Наконец счастливый миг настал.
Доходяга уже стоял у подножия трибуны, когда обессиленный пророк, свалился с нее, угодив прямо в подставленные носилки. Два обормота с тупыми и осоловелыми лицами поволокли носилки к дыре, что вела внутрь одного из шаров. Рядом с ними вышагивал невзрачный тип в сером. Тип был совсем не страшный, и потому Трезвяк бросился вдогонку, благо их разделяло всего три-четыре шага.

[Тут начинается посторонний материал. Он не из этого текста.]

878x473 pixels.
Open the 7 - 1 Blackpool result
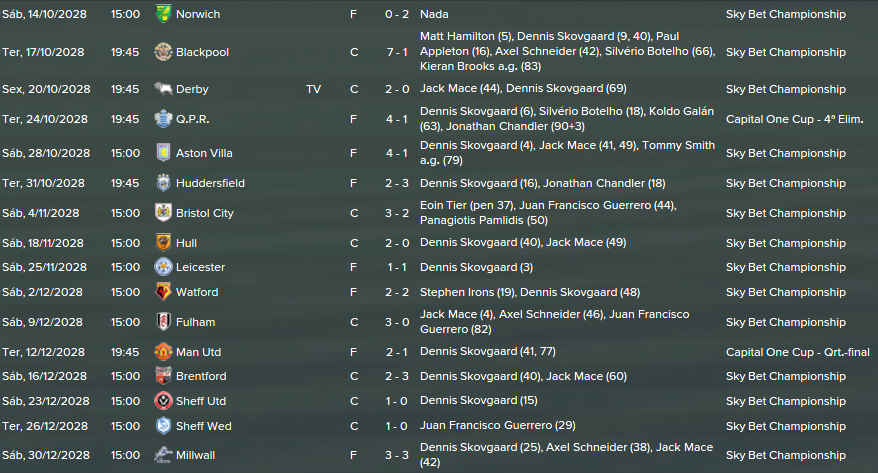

— Буба! — выкрикнул он, шалея от собственной смелости. Невесомое тело вздрогнуло и ожило, повернуло вихрастую, конопатую и безухую голову к наглецу, посмевшему нарушить покой проповедника и глашатая. Немой вопрос застыл в косых, сходящихся к переносице глазах.
— Буба, — повторил Трезвяк глуше, начиная робетьне на шутку, — ведь ты же Чокнутый?!
— Чего он там мелет! — возмутился человечек в сером.
— Вот приидут судьи, — пробормотал в полузабытьи обессиленный мессия, — и врежут этому обалдую Трезвяку по мозгам, аки псу смрадному и бездомному!
— Признал! — обрадовался Доходяга, заглянул в глаза серому. — Вы слыхали, он же признал меня! Сам пророк признал меня!
— Дурдом какой-то, — в изнеможении выдохнул серый пристебай.
Носилки протащили в дыру, лязгнула ржавая решетка. Но Трезвяк успел проскочить внутрь, держась за самый край носилок и безотрывно глядя на Бубу.
— Вышвырнуть вон! — приказал серый, когда заметил незванного гостя.
Обормоты послушно поставили носилки, чуть не выронив Бубу. И пошли с кулаками на несчастного Доходягу. Тот затрясся, встал на колени и воззвал к серому истово:
— Я ж за правдой пришел!
Обормоты оглянулись на шефа, ожидая дополнений к приказу.
— Щас будет тебе правда, недоумок! — зловеще прошипел тот. И тихо спросил каким-то проникновенным и властным голосом, от которого у Трезвяка на голове волосы дыбом встали: — Чей агент? На кого работаешь?!